Por estes dias tem sido repetido até à exaustão que o “Papa iliba judeus” da morte de Jesus Cristo no livro que vai ser lançada no dia 10 de Março. A coisa apresenta-se como novidade.
Quando eu andava na catequese, e andei na catequese toda, nos anos 70-80, não me lembro uma única vez de me terem dito que os judeus mataram Jesus. A ideia que ficou foi que “os maus mataram Jesus” e, numa teologia que hoje é contestada, mas que a mim não me causou qualquer trauma, mesmo que nela pensasse, acrescentava-se que quando nos portávamos mal estávamos a contribuir para as dores/morte de Jesus.

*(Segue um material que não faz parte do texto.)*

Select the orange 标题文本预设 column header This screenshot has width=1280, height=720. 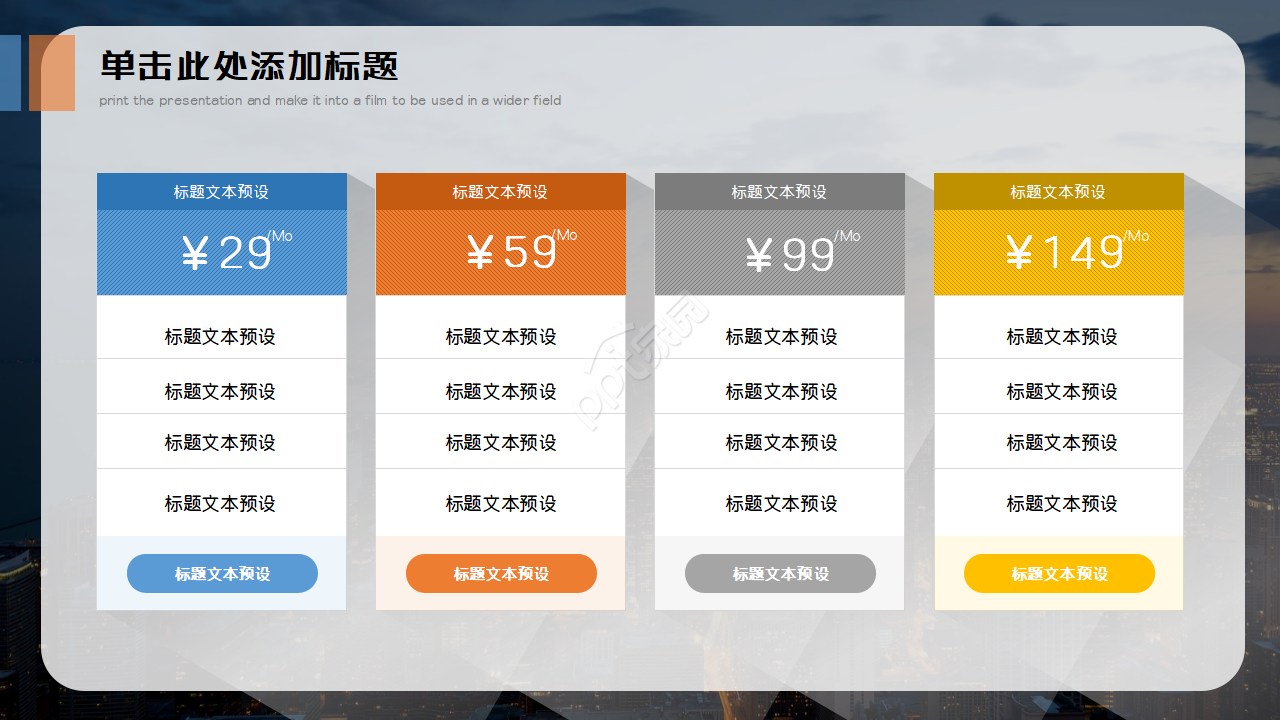click(500, 191)
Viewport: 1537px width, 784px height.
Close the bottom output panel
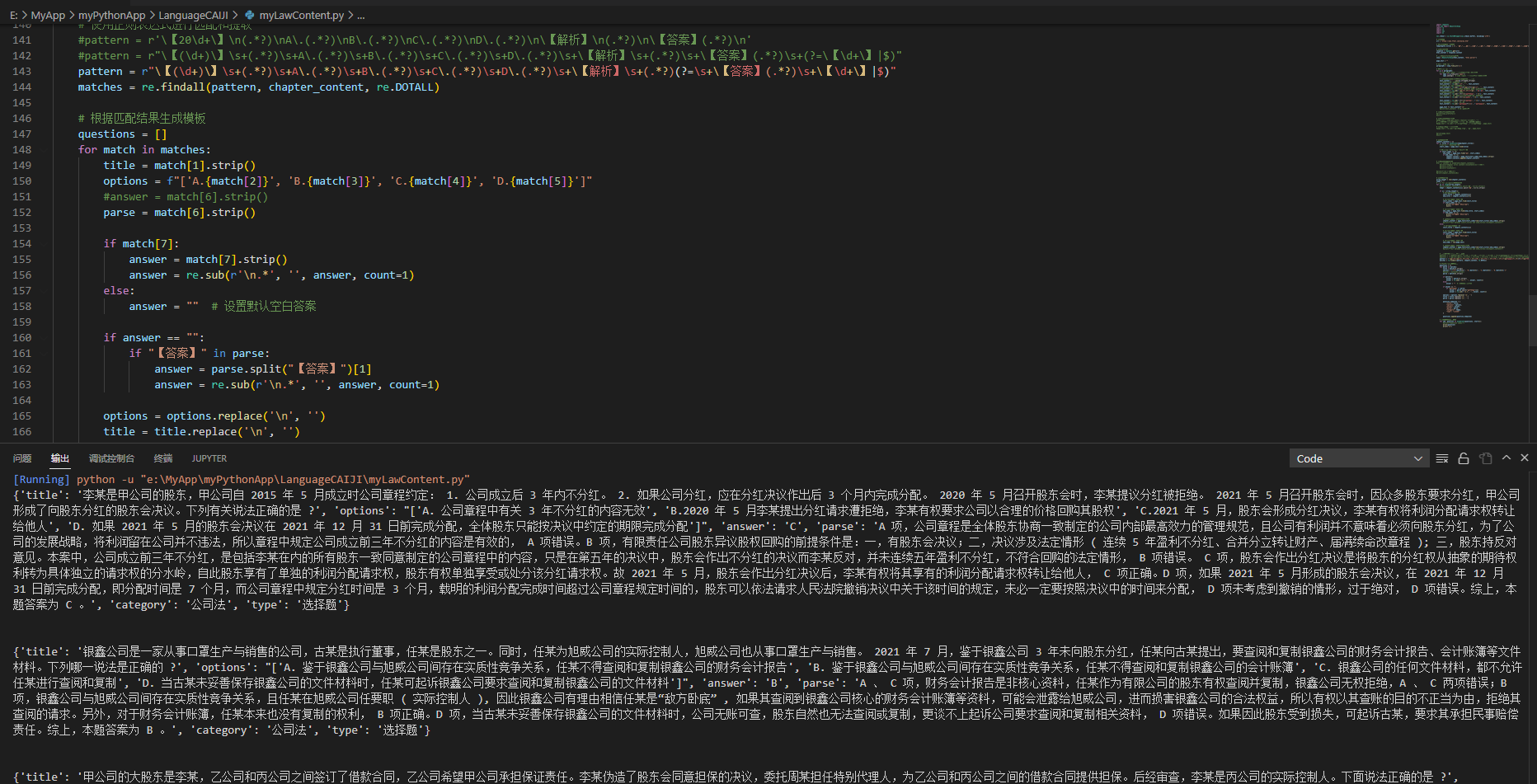(x=1525, y=458)
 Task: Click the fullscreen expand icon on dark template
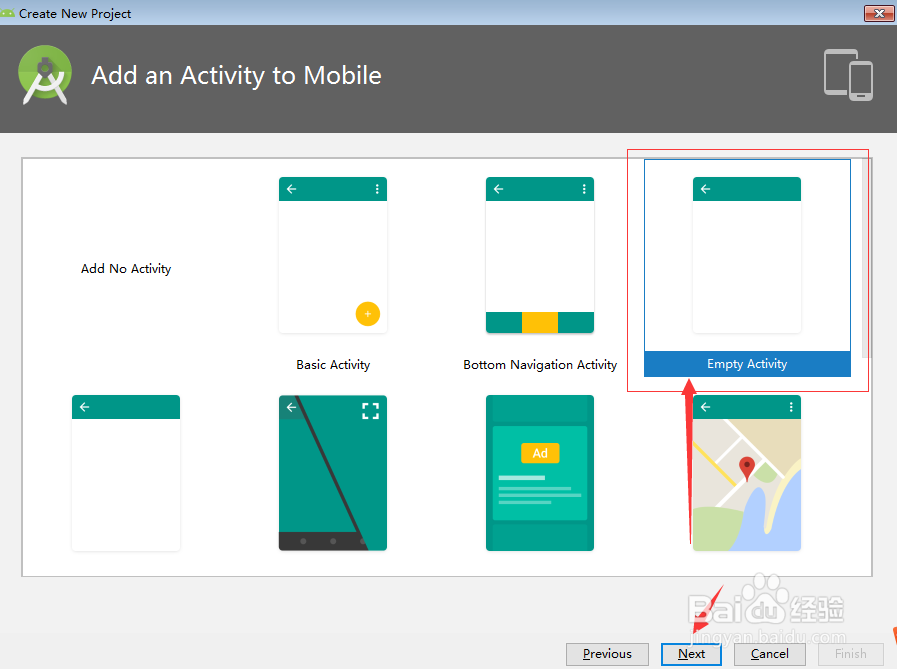[370, 410]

Um dia, numa viagem a Fátima, daquelas que demoravam o dia todo e incluíam uma passagem pela Nazaré (isto foi nos anos 70, ainda os autocarros levavam bagagem no tejadilho), tive a confirmação de quem eram os maus: os romanos com capacete, saias e lanças. Se estava pintado no interior da colunata do Santuário, não podia estar errado. Portanto, quando dizem que a Igreja pensa até 10 de Março de 2011 que os judeus é que mataram Jesus e a partir desse dia ficam ilibados pelo Papa, a questão a fazer é: qual Igreja? Há muitas décadas que os católicos não pensam assim. Isso ficou mais que dito e redito no Vaticano II, se dúvidas havia.
Colunata de Fátima nos anos 1970.
A via-sacra que refiro fica nas costas do fotógrafo
Como resumo dos capítulos que falam da traição, julgamento, condenação e morte (podem ser lidos aqui), “Papa iliba judeus” é mau resumo. Em resumo, o que diz é que o termo “judeus”, que é mais usado pelo evangelista João, tem de ser entendido como “autoridades judaicas”, a aristocracia do templo, os saduceus. E essas não são ilibadas.

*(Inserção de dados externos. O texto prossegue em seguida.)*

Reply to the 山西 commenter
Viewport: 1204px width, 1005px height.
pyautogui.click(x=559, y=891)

Escreve Ratzinger/Bento XVI:
Quem insistiu para que Jesus fosse condenado à morte? Nas respostas dos Evangelhos, há diferenças sobre as quais devemos reflectir. Segundo João, eles são simplesmente «os judeus». Mas este termo, em João, não indica de modo algum – ao contrário do que o leitor moderno talvez se sinta inclinado a interpretar – o povo de Israel enquanto tal, e menos ainda reveste um carácter «racista». Em última análise, o próprio João, quanto à nacionalidade, era israelita, tal como Jesus e todos os seus. A comunidade primitiva era inteiramente formada por israelitas. Em João, o referido termo tem um significado específico e rigorosamente limitado: designa a aristocracia do templo. Portanto, no quarto Evangelho, o círculo dos acusadores que pretendem a morte de Jesus é descrito com precisão e claramente limitado: trata-se precisamente da aristocracia do templo, com alguma excepção, como deixa entender a alusão a Nicodemos (cf. 7, 50-52).
Jesus foi condenado num processo em que ambos (autoridades religiosas e autoridades políticas) querem condená-lo sem assumir as responsabilidades. Já alguém falou em condenação e morte virtuais. A aristocracia do templo não suporta as atitudes de Jesus (o sábado, o ser Filho de Deus, as regas da pureza transgredidas, as ameaças ao templo…). É blasfemo. Condena-o, mas não quer derramar sangue. Os romanos (não estamos a falar dos habitantes de Roma, estamos a falar das autoridades romanas na Palestina, não vá o Papa um dia ter que ilibar os habitantes do Império) não querem condená-lo, mas vêm no título “rei dos judeus” uma atitude de subversão. Cá está um bom motivo. Rebeldia. Ou seja, para o poder religioso, é blasfemo. Para o poder político, é subversivo. O poder religioso rasga as vestes e entrega-o ao poder político que, apesar de lavar as mãos, mata-o. Quem tem responsabilidades nisto? Em todo o caso, o poder. (O processo faz lembrar a Inquisição. O poder religioso julga e condena. O poder político aplica a pena, já que os religiosos não podem sujar as mãos.)
A propósito deste nova questão judaica, vale a pena ler a entrevista do “Il manifesto” (jornal italiano, de esquerda) a Amos Luzzatto, presidente da União das Comunidades Judaicas Italiana (aqui).
Diz Amos Luzzatto:
Só sei que Jesus foi morto na cruz e que se tratou de uma execução capital tipicamente "romana". De resto, também eram romanos os executores materiais. Os judeus estavam "ocupados", a autoridade era romana. Certamente, entendo que, depois, o cristianismo tenha escolhido Roma como o seu centro propulsor, mas Jesus foi morto pelos romanos.
O jornalista insiste. Insiste. Insiste. O judeu tem pouco a dizer. Não há nada de novo. Só falta o jornalista pedir: “Por favor, mostre admiração, mostre indignação”. Mas o que Luzzato diz é: “Para mim, tudo continua como antes”.